__Data__.
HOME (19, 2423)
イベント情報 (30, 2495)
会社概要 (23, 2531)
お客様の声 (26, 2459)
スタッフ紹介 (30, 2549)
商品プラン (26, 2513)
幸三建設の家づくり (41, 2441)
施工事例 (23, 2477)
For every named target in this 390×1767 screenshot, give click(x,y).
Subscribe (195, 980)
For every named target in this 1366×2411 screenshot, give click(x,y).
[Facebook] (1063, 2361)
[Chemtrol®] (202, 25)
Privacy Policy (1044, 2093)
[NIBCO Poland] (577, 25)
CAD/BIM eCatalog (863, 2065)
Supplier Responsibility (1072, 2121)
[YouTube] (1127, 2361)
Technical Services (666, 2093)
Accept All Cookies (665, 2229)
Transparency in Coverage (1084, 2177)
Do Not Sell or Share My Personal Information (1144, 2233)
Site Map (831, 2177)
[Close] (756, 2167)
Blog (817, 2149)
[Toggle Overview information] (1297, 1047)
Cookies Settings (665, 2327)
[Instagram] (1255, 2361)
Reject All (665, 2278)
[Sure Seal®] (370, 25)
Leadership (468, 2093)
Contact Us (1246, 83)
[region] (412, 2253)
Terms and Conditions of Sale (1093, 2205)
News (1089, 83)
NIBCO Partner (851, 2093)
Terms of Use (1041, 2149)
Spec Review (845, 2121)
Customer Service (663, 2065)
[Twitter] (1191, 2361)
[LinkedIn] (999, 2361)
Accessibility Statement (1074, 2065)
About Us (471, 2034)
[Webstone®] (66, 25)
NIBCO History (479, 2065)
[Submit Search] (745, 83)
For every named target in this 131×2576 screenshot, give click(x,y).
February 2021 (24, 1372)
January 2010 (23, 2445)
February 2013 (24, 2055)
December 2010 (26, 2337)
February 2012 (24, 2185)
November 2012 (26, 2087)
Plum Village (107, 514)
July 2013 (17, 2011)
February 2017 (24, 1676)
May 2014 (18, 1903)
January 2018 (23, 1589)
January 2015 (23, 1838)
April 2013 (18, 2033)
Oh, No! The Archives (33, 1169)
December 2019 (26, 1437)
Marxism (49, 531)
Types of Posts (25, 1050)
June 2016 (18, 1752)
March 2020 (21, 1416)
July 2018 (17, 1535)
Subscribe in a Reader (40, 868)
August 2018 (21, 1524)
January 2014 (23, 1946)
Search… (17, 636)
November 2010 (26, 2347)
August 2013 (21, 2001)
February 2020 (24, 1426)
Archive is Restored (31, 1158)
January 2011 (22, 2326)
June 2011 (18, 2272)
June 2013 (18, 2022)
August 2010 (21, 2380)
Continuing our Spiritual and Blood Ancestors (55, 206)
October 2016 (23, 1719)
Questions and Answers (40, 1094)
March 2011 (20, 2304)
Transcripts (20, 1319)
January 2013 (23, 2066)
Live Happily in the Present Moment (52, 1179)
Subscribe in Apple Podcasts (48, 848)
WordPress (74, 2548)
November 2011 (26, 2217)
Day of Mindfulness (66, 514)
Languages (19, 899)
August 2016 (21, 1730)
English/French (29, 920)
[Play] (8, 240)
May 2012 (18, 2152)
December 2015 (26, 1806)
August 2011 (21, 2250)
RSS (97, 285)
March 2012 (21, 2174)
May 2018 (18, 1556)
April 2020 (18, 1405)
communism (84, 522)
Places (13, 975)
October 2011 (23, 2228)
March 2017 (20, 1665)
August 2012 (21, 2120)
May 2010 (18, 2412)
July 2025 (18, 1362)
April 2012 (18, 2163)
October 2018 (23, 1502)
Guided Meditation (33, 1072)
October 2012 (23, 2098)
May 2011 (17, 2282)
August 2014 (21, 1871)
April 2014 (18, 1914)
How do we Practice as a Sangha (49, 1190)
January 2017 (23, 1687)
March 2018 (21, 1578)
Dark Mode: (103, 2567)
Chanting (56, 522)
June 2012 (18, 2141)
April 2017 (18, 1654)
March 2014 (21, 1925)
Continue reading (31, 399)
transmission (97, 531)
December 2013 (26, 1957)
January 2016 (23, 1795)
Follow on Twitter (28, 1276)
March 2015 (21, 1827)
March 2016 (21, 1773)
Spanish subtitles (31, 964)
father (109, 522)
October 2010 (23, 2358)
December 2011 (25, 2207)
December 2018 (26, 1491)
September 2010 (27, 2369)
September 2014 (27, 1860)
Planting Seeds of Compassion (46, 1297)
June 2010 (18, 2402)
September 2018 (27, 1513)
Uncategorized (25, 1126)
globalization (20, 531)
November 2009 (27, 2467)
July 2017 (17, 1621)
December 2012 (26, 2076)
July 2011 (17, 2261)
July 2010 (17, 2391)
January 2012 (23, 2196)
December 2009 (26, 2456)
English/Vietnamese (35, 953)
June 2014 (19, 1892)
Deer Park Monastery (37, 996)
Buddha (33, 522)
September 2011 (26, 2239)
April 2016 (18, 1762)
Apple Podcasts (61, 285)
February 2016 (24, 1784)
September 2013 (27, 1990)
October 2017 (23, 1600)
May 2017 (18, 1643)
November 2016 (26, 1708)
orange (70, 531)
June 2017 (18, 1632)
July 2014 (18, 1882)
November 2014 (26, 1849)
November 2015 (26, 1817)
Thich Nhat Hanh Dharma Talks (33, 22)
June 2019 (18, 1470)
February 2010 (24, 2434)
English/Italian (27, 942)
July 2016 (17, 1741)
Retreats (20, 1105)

__Work required__. Please transcribe exactly the line containing "November 2016 (26, 1708)" and every line after it through the end of the records, and nothing else.

__Task solution__.
November 2016 (26, 1708)
orange (70, 531)
June 2017 (18, 1632)
July 2014 (18, 1882)
November 2014 (26, 1849)
November 2015 (26, 1817)
Thich Nhat Hanh Dharma Talks (33, 22)
June 2019 (18, 1470)
February 2010 (24, 2434)
English/Italian (27, 942)
July 2016 (17, 1741)
Retreats (20, 1105)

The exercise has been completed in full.